Monday, September 30, 2013
Facing the Grief
Four weeks ago, I spent the last full day I'd have here on earth with my Dad. That morning, while holding my hand, he told me that he had to tell me something. He then told me he was going to die. I held back the tears as best I could and told him I knew that, but we also knew that he wouldn't truly die. Because he was united with Christ, he would move from life on earth to life with Jesus. We also exchanged lots of "I love you. I love you too." throughout the day. My mom, my sister and I each took time to tell Daddy once again, how precious he is to us and thank him, again, for all he has instilled in each of our lives. Moments that I will cherish. Glimpses into what he has meant to me my entire life.
And then we said good-bye, or as he would say Auf Wiedersehen, until we meet again, on Tuesday, September 3rd.
I know the peace of God covered me throughout the week, preparing for the service, honoring Dad. Truly miraculous.
The last three weeks, I will say His peace is still here, but I'm a mess. It might not look that way to everyone that sees me. Activities are sometimes a welcomed distraction from my new reality - life with one of the most important people missing.
I know I am not the first person this has happened to and I've had loved ones leave this earth throughout my life. But this is a whole new magnitude. And quite frankly, I don't like it. Not one little bit.
I expected tears to be part of my reality. Just wasn't truly prepared for how hard and fast and often they can hit.
Paperwork. There is so much. It can feel so overwhelming. So we tackle a little at a time. Dealing with the stark reality of why we even have to do this.
I prepared myself for the fact that the first year following would be the worst - experiencing every important event without Daddy here. The toughest part of having a family as close of ours is that major events are not the only times that stir the sense of loss. I talked to my Dad almost every day. About nothing. About everything. About my goals of the week or what I was going to tackle this morning. About what I was reading or the conversations I had with my boys before they went to school. What was on the menu for our family that week and if I had my shopping list done.

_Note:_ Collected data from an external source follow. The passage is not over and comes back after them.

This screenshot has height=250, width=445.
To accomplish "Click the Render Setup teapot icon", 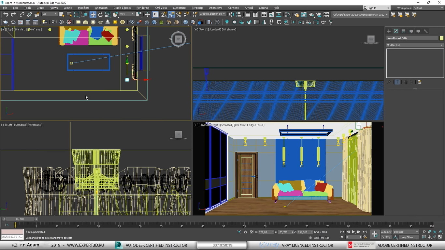I will [296, 14].
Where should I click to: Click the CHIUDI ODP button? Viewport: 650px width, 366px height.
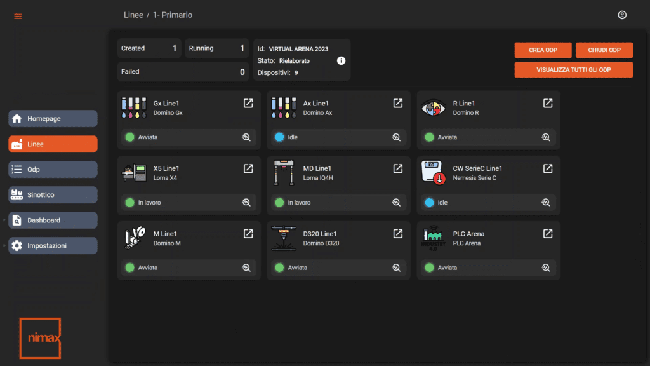point(604,50)
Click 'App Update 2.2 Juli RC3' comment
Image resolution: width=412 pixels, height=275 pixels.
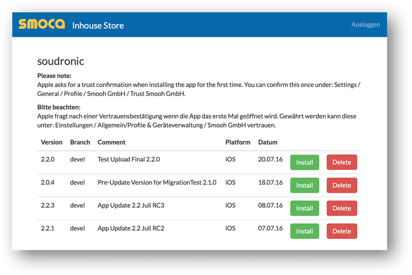tap(131, 205)
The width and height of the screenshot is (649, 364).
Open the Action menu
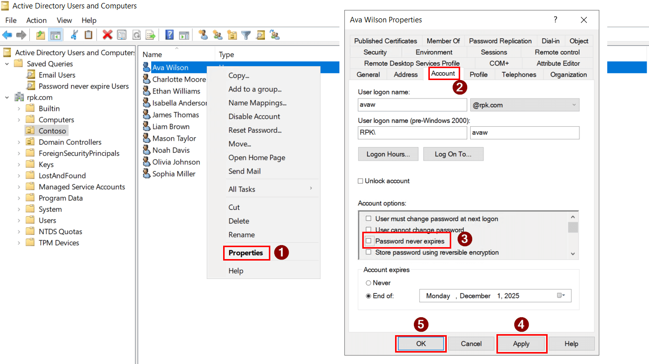click(36, 20)
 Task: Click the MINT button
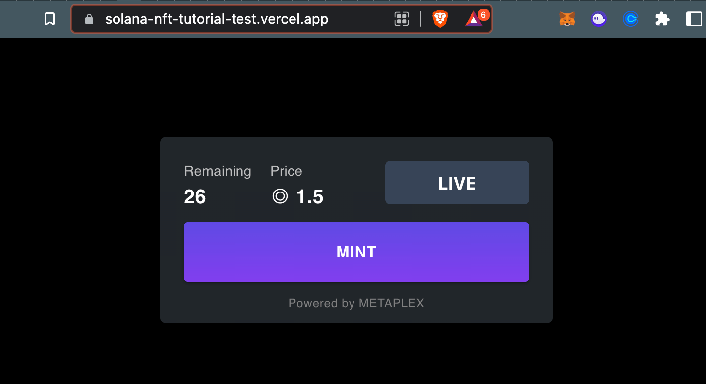click(x=356, y=252)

And now that's missing. There is this emptiness that nothing can fill.
I thought I'd be fine by now. And I am - where my head / thoughts are concerned. But my heart is a wreck. I told a friend I feel like my emotions are stretched and are existing in extremes. I need to live balanced again. But nothing seems to be balanced in my life right now. Not despairing. I know eventually I'll get there again. Meanwhile, I'm attempting to be patient with myself in the process.
I picked up a book that was given to me by a friend - Experiencing Grief by H.Norman Wright. I appreciated her thoughtfulness but was not at all ready to crack it open before this morning. And that's okay. Timing is relevant and the Lord knew that this morning, it was time.

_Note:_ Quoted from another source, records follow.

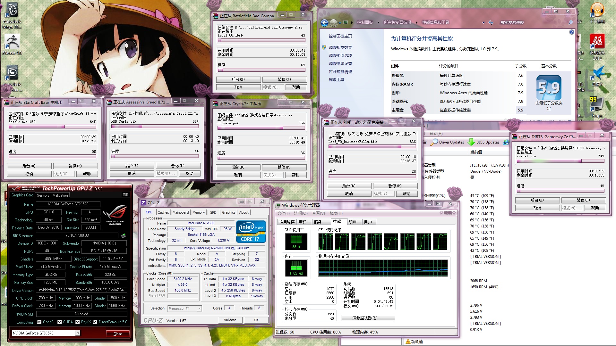This screenshot has height=346, width=616.
Task: Click the GPU-Z camera screenshot icon
Action: point(126,195)
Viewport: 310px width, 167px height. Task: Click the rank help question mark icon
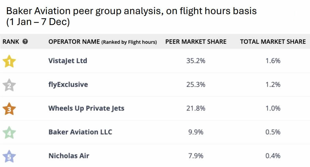point(25,42)
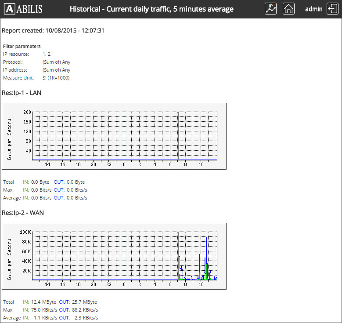342x323 pixels.
Task: Select the Res:Ip-1 - LAN heading
Action: pyautogui.click(x=23, y=93)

"The world is full of faces. Some familiar, some unfamiliar. Many are constant companions. They belong to those closest to us - a friend, a parent, a grandparent, a spouse, or a child. But one day a face is missing. Its presence is no longer there. There's an empty spot, but not for long. A new face emerges to take its place. It's unfamiliar and unfriendly. It's the face of grief.
Grief - what do you know about this experience? We use the word so easily. It's the state we're in when we've lost a loved one. It's an inward look. You've been called into the house of mourning. It's not a comfortable place. It's not where you want to reside, but for a time, longer than you wish, you will. Often it will hurt, confuse, upset and frighten you. It's described as intense, emotional suffering or even acute sorrow.

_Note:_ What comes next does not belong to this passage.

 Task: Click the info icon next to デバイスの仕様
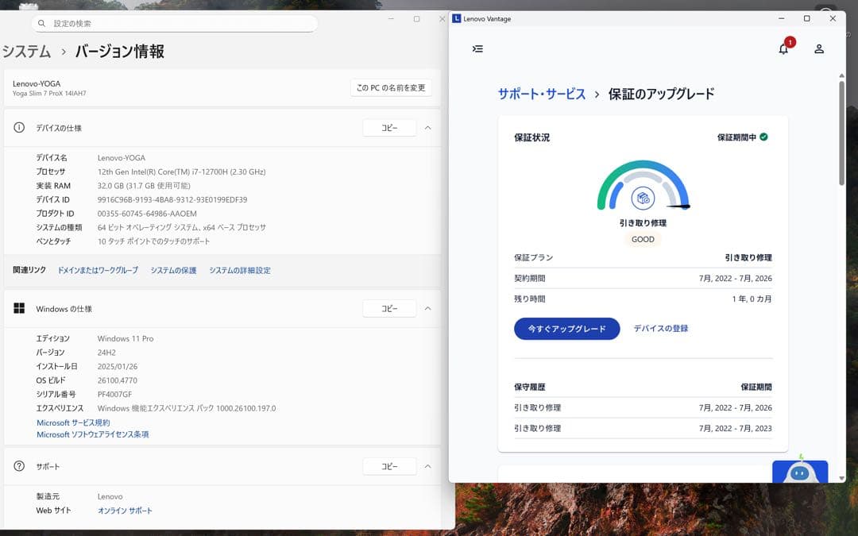(17, 127)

In grief, the bottom falls out of your world; the solid footing you had yesterday is gone. It feels more like a floorboard tilting or soft pliable mud with each step you take. The stability of yesterday's emotions has given way to feelings that are so raw and fragile, you think you are losing your mind. We feel alone with it, yet we're not for Jesus himself was there 'a man of sorrows acquainted with bitterest grief' (Isaiah 53:3)."
Yup. That's me. Messed up. For now. I think this will be a helpful 85 pages of reading for me. And this blog...therapy. Writing has always been that for me.